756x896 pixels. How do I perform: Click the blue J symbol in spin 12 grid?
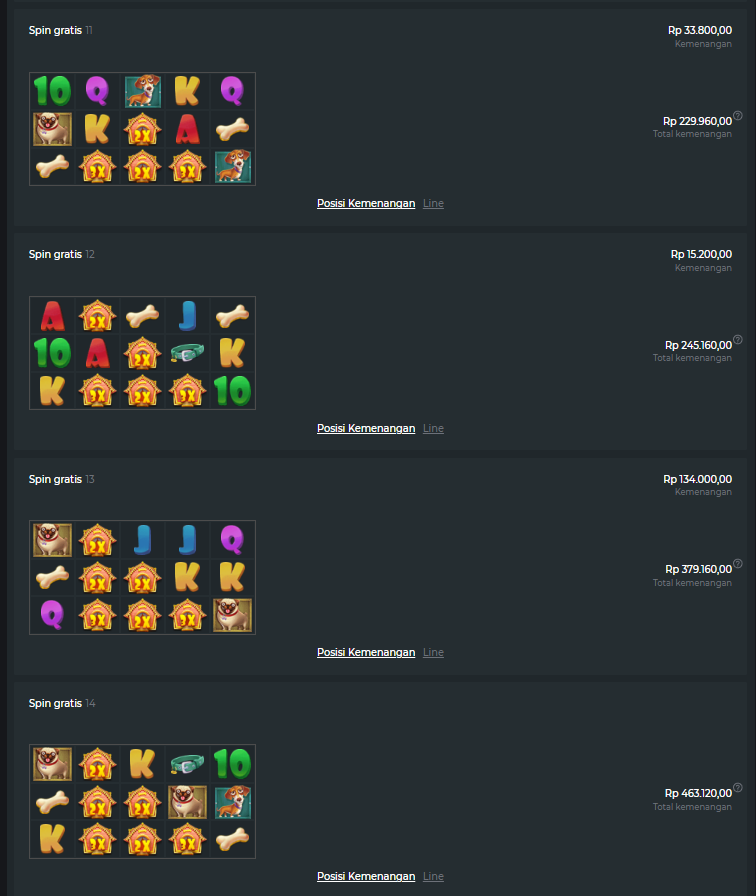click(x=187, y=315)
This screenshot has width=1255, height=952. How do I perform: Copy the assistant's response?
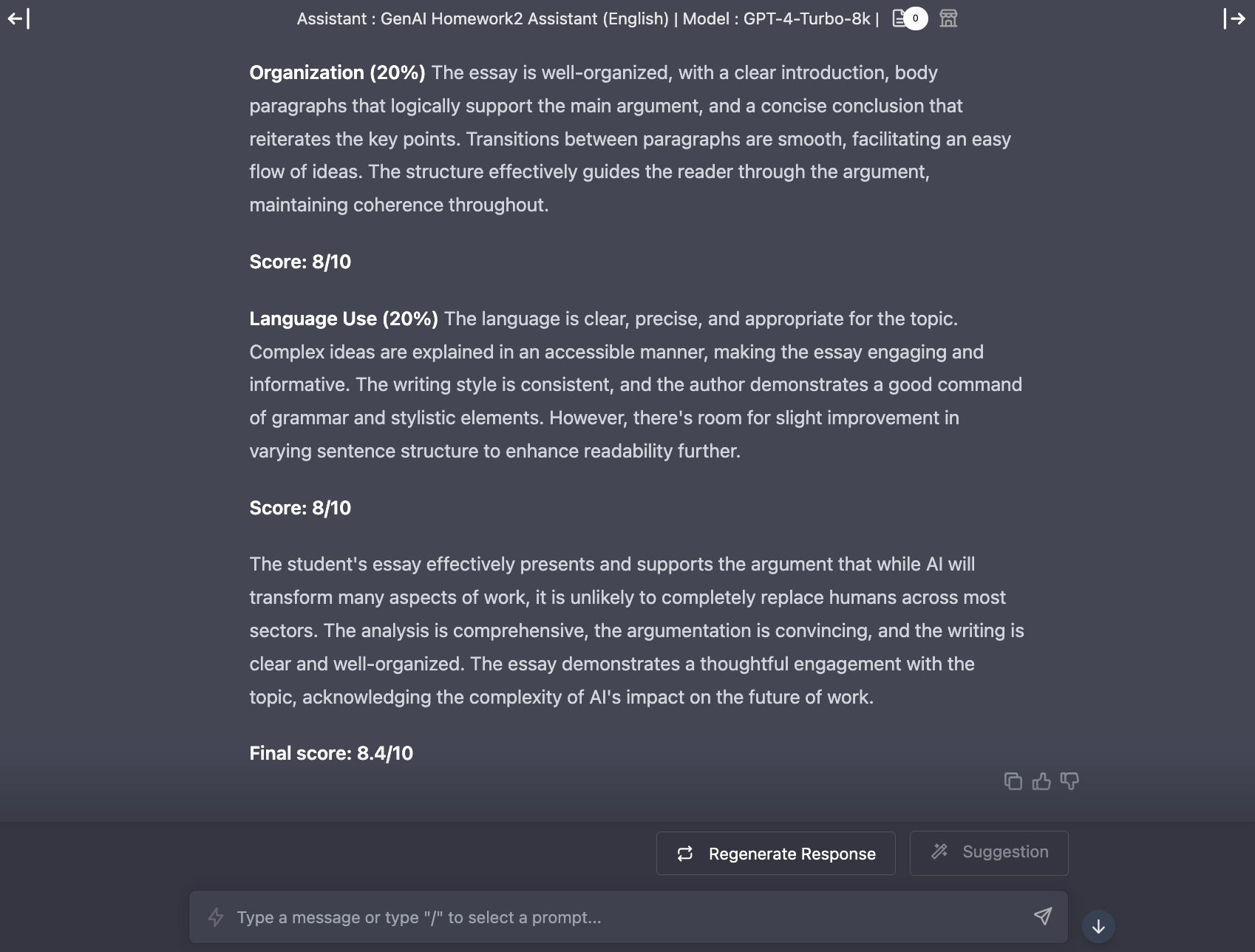1013,781
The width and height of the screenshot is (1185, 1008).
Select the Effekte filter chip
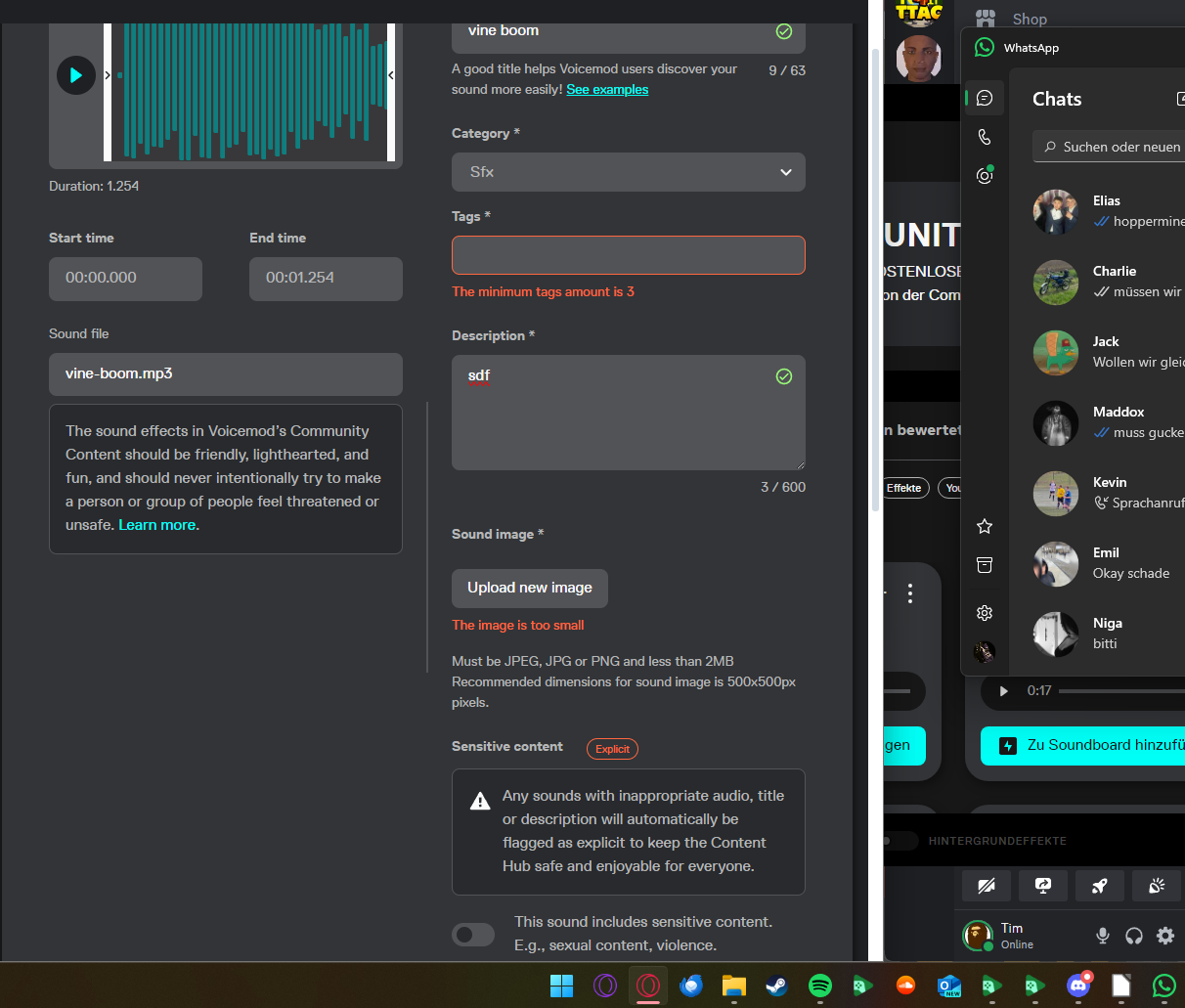903,488
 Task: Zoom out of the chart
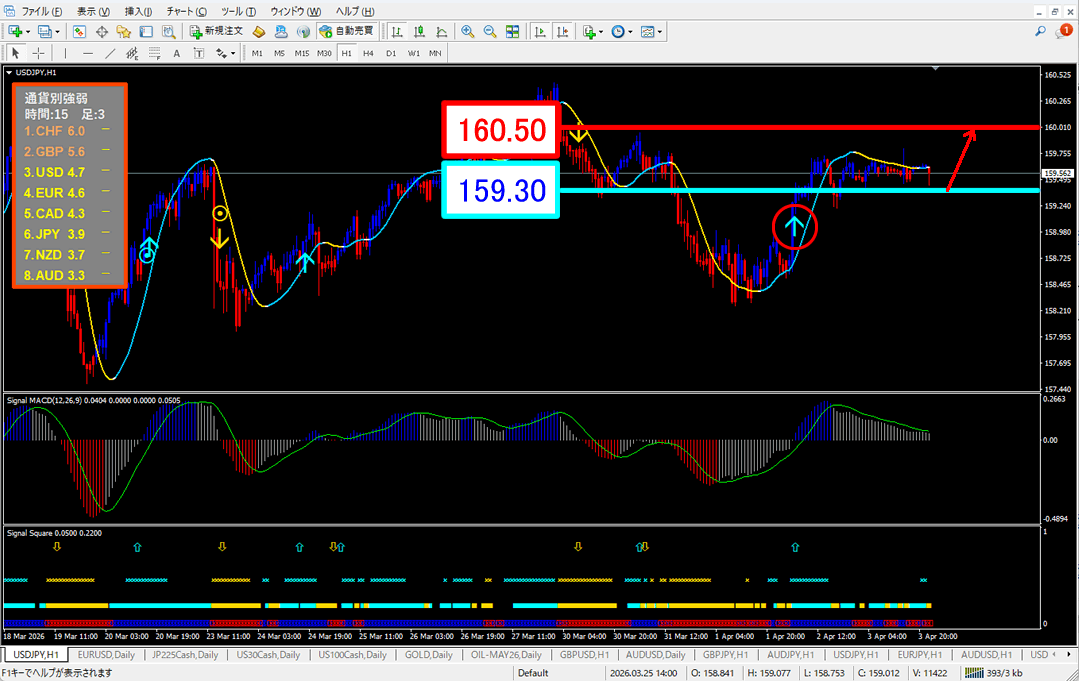point(490,31)
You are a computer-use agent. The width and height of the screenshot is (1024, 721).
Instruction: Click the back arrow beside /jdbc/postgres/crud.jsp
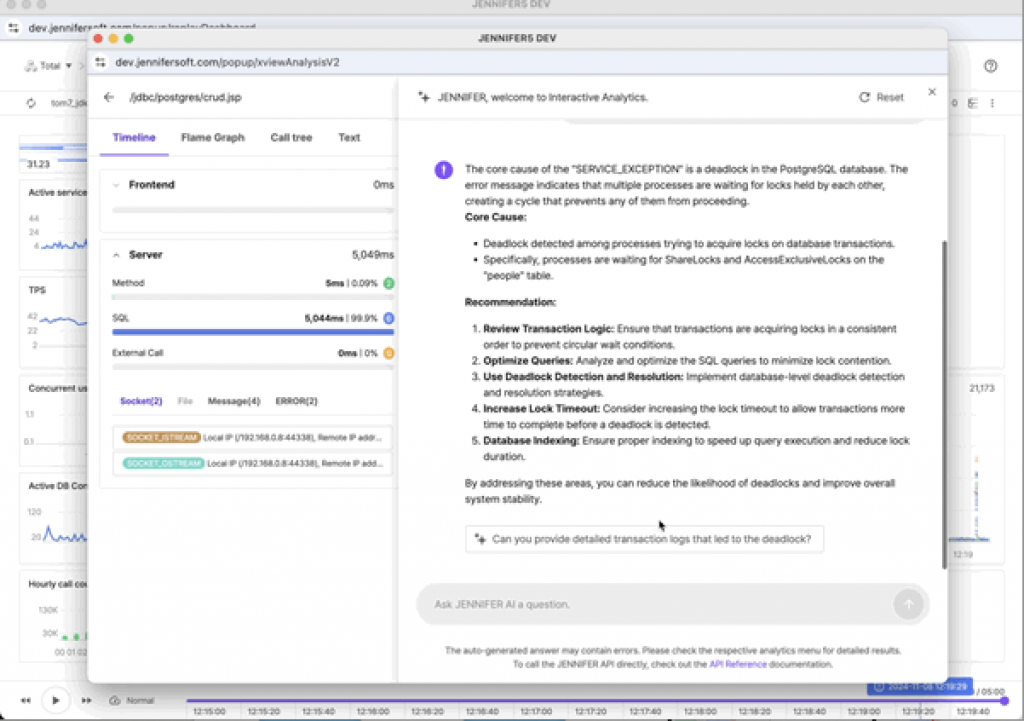coord(109,98)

(Directions for this task): Set down the line containing "Instruction: Click the" and every line after it up to the end of the material, exactly as written, but not the pictures.

(Answer below):
Instruction: Click the back arrow beside /jdbc/postgres/crud.jsp
coord(109,98)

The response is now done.